Tests Show Limiting Frame Rate Dramatically Improves Laptop Battery Life

When Nvidia unveiled its new GeForce 800M mobile family a few weeks ago, it talked about a new set of improvements and innovations coming to laptops with through the GeForce Experience program. In the future, applications would have the option to dramatically improve battery life by limiting in-game frame rates as well. Nvidia claims that its upcoming profiles will do more than simply limit a game's frame rate, but it identified that option as one of the most useful ways to squeeze better battery life out of a system while gaming.

We decided to test the idea and see just how much of a difference it could make. In this case we used an Alienware 17 laptop equipped with an AMD GPU  (the R9 M290X) instead of an Nvidia GPU, but since we're testing one idea rather than the entire GeForce Experience update, we should still get some useful data on what kind of improvements a gamer might see from running a frame rate limiter on a GPU.

Our game of choice?  Diablo III: Reaper of Souls. D3 offers the option to set a specific Foreground FPS target, which simplifies the testing process (We'll cover how to enable FPS limits for other games a little later on).

We set this to 30 FPS, enabled V-Sync, and ran through a 30 minute play session, with the laptop attached to a Kill-A-watt meter to record total power consumption over that time. We then repeated the test, only with V-Sync disabled and the "Max Foreground FPS" set to the default of 150 fps. The results were quite interesting:

Running the game at a constant 30fps reduced the total power consumption by nearly a third, from 158W average to 107W average. It also reduced the heat -- I was gaming with the laptop actually on my lap and the system was noticeably cooler. We didn't formally measure temperatures in this test, but the impact on both thermals and battery life will be commensurate.

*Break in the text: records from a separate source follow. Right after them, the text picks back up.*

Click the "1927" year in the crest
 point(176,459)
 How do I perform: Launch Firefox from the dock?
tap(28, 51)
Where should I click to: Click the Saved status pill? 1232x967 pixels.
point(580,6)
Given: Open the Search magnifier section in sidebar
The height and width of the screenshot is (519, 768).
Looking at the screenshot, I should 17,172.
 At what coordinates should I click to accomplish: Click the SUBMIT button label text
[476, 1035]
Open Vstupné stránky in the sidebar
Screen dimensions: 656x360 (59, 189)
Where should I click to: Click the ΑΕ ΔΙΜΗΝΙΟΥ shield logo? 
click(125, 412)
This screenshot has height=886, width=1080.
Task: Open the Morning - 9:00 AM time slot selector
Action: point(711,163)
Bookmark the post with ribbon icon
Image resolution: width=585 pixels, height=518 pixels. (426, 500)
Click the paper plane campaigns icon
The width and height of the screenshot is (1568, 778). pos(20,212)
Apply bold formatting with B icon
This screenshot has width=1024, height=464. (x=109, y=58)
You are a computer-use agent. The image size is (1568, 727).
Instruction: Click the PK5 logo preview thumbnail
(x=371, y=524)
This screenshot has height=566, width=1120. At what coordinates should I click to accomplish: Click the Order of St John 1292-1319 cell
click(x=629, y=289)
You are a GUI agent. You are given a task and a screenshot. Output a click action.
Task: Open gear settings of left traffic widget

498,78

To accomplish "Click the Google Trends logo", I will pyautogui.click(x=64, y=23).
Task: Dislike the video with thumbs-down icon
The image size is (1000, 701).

We ran a third test at 1280x720 with all detail levels reduced to minimum, but saw no further improvement. Nvidia noted in their announcement that the battery life gains it can deliver will be different from title to title; evidently Diablo 3 isn't a game that sees much boost from normal detail level adjustments. Whether Nvidia can modify this further through deep driver settings is something we won't be able to test for awhile yet.

As for the actual experience of playing at 30Hz, I'll admit, it's not the greatest -- but it's something you can get used to. If you're trying to squeeze a bit more battery life out of a system, the tradeoff seems to be a worthwhile one.

Saving Battery Life In Other Games

Gamers without a GeForce 800M won't see the full spectrum of Nvidia's improvements, but AMD and Nvidia users can both benefit from frame rate limitations right now. Nvidia users will want to use Nvidia Inspector, while AMD users will once again be using Radeon Pro. From NvInspector, users should scroll to the "Common" subhead, then select "Frame Rate Limiter" as shown below.

This will allow you to set a frame rate target for either all games or for specific titles.

AMD users can accomplish the same thing using Radeon Pro. Once you've installed the app and selected either Global or a specific game profile, you can choose to either limit the game to no more than 30 fps, or you can enable double V-Sync (an effective 30Hz refresh rate on the vast majority of monitors), then lock the frame rate to the refresh rate.

You can also specify a target refresh rate or a steady FPS speed -- if you want, say, 45 fps.

This is less likely to be an issue with Intel HD Graphics, which often struggles to reach higher frame rates in any case, but it may be possible to do the same trick on an Intel system by defining custom refresh rates and resolutions using Intel's desktop tools. Games that take their resolution and refresh settings from Windows should pick up this information.

The boost isn't large -- you won't double your battery life in Diablo 3 from this kind of tweak -- but if you're trying to squeeze out an extra 20-30 minutes of game time during a long flight, this kind of change should get you there.